La stanza impazzisce.
I bassi, nitidi e cromatici, fanno vibrare le pareti.
E’ al limite dell’inaudito, dell’inaudibile.
Non c’è più stile, questa è un’aria sonora glaciale, che isola il fenomeno umano nella miriade di fenomeni inorganici, la natura quintessenzializzata.
Non cantano nemmeno, sinfonizzano la macchina, rendono implicita la visione del paesaggio interiore, le immagini interiori sono nullificate. Sono vibrazioni eteriche. Lo spazio di una consapevolezza inaudita di cui evidentemente soltanto Ralf Hütter e Florian Schneider sono coscienti.

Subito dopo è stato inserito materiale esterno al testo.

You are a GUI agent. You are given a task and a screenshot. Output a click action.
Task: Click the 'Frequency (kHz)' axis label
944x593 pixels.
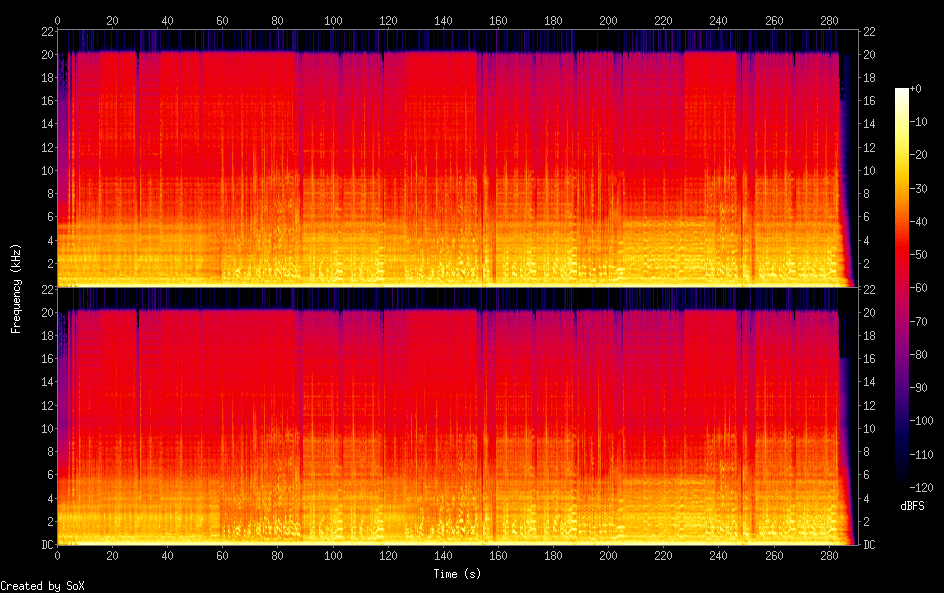click(16, 287)
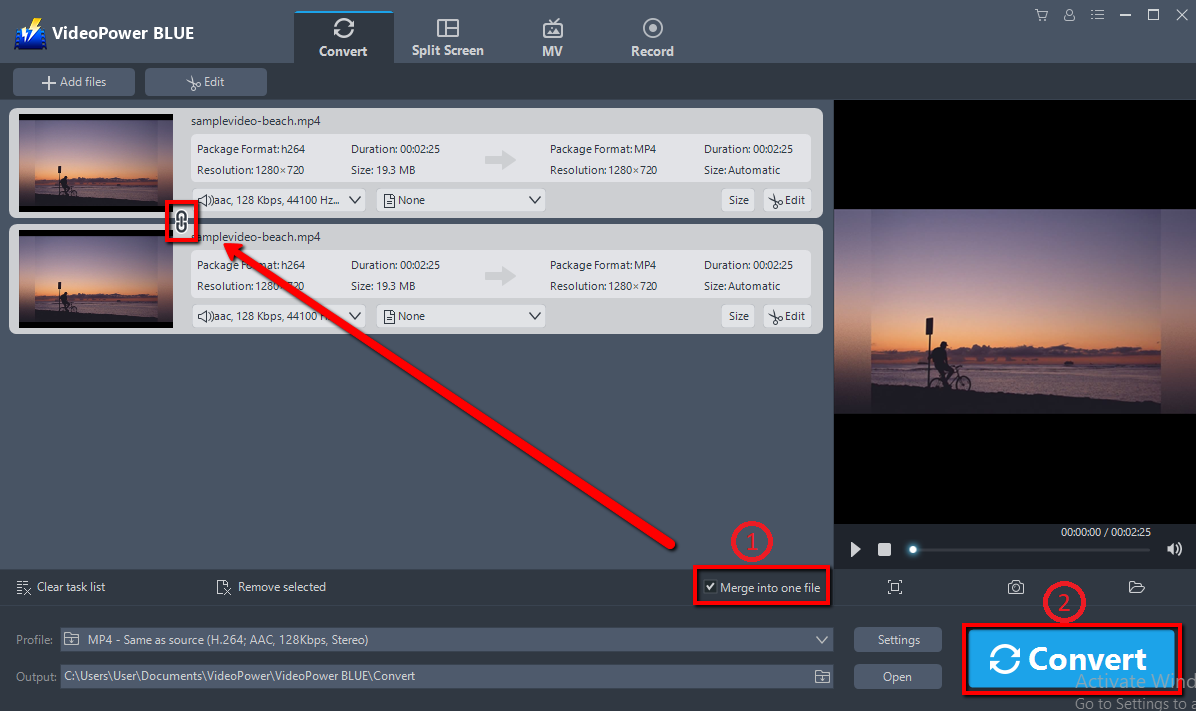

Perché la quarantina di fan di élite, qui, impazziscono ed emotivizzano questa esplosione sonora e cromatica che trascende le emozioni e calma.
Questa non è musica: è roba.
Paola sente che non vuole più strafarsi se non di questa nuova madre che richiede un nuovo tipo di amore sovrumano e non impone dipendenza e nemmeno la chiede al cucciolo.
Tutta l’Europa vibra in questa sinfonia che è Trans Europe Express.
Parigi.
Vienna.
Berlino.
Capitali di un’Europa rinnovata con un balzo indietro nel tempo, lo slittamento dello stile verso un’essenzialità che la razza europea ha conosciuto prima del disastro. Suoni che vibrano per la compressione dell’acqua polare che penetra gli iceberg. Modulazioni dello schianto della colata di cemento nella sede deputata, nella cava metropolitana. Frizione delle parti meccaniche al distendersi dei serbatoi della navetta Shuttle prima dell’esplosione del carburante. La luce e il nitore della stellata vista dal buio della savana, nel calore rovente l’annuncio lontano di luci fredde.
Non è eroina, non è acido. Serve una nuova droga.
Paola chiede una pastiglia a Lotte e Lotte le sorride e le passa la pastiglia facendo scivolare il polpastrello dell’indice sul palmo della mano di Paola e a questo punto a Paola non interessa più niente, Alex pallido, quasi giallo, imbambolato accanto a lei, ci sono talmente tanti ritmi che non esiste un ritmo che sovrintenda all’esplosione ritmica, Alex ondeggia e Lotte si avvicina a Paola, i capelli corvini e corti, li struscia, grassi, contro la pelle selvatica di Paola, si volta, la bacia sulle labbra, le infila lentamente la lingua nella bocca, e Paola è inerte e triste e spalanca lentamente le labbra, apre la dentatura, subisce.